Computer Science and Artificial Intelligence Laboratory, Massachusetts Institute of Technology, Cambridge, Massachusetts, USA.
Microsoft Research, Redmond, Washington, USA.
J Am Med Inform Assoc. 2014 Jul-Aug;21(4):699-706. doi: 10.1136/amiajnl-2013-002162. Epub 2014 Jan 30.
Data-driven risk stratification models built using data from a single hospital often have a paucity of training data. However, leveraging data from other hospitals can be challenging owing to institutional differences with patients and with data coding and capture.
To investigate three approaches to learning hospital-specific predictions about the risk of hospital-associated infection with Clostridium difficile, and perform a comparative analysis of the value of different ways of using external data to enhance hospital-specific predictions.
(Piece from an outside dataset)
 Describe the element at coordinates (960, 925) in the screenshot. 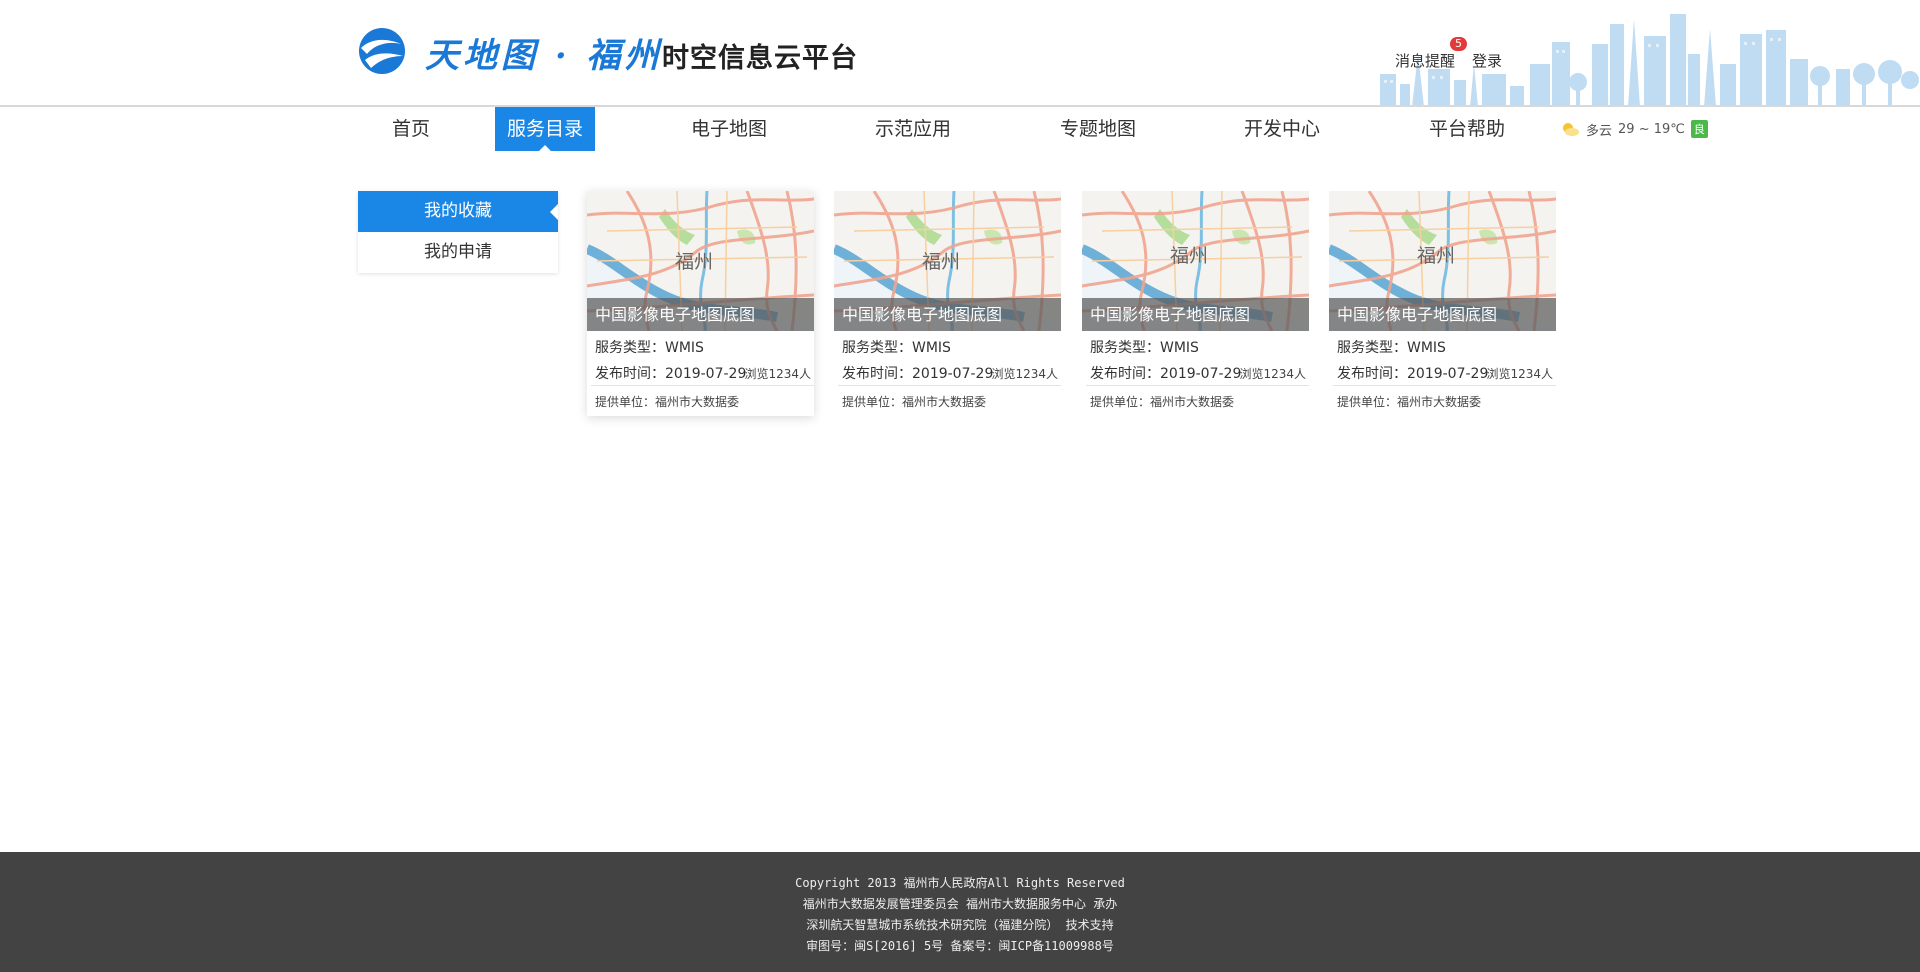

We evaluated each approach on 132 853 admissions from three hospitals, varying in size and location. The first approach was a single-task approach, in which only training data from the target hospital (ie, the hospital for which the model was intended) were used. The second used only data from the other two hospitals. The third approach jointly incorporated data from all hospitals while seeking a solution in the target space.
The relative performance of the three different approaches was found to be sensitive to the hospital selected as the target. However, incorporating data from all hospitals consistently had the highest performance.
The results characterize the challenges and opportunities that come with (1) using data or models from collections of hospitals without adapting them to the site at which the model will be used, and (2) using only local data to build models for small institutions or rare events.
We show how external data from other hospitals can be successfully and efficiently incorporated into hospital-specific models.
使用单一医院数据构建的数据驱动风险分层模型通常训练数据较少。但是,由于患者和数据编码及采集方面的机构差异,利用其他医院的数据可能具有挑战性。
研究三种方法来学习关于艰难梭菌医院相关性感染风险的特定医院预测,并对使用外部数据增强特定医院预测的不同方法的价值进行比较分析。
我们在三个医院的 132853 次住院中评估了每种方法,这些医院在规模和位置上有所不同。第一种方法是单任务方法,仅使用目标医院(即模型所针对的医院)的训练数据。第二种方法仅使用其他两个医院的数据。第三种方法则同时合并了所有医院的数据,同时在目标空间中寻求解决方案。
三种不同方法的相对性能发现对所选目标医院敏感。然而,合并所有医院的数据始终具有最高的性能。
结果描述了在(1)不将数据或模型适配到模型将被使用的地点,而使用来自医院集合的数据或模型,以及(2)仅使用本地数据为小型机构或罕见事件构建模型时,所面临的挑战和机遇。
我们展示了如何成功有效地将来自其他医院的外部数据合并到特定医院的模型中。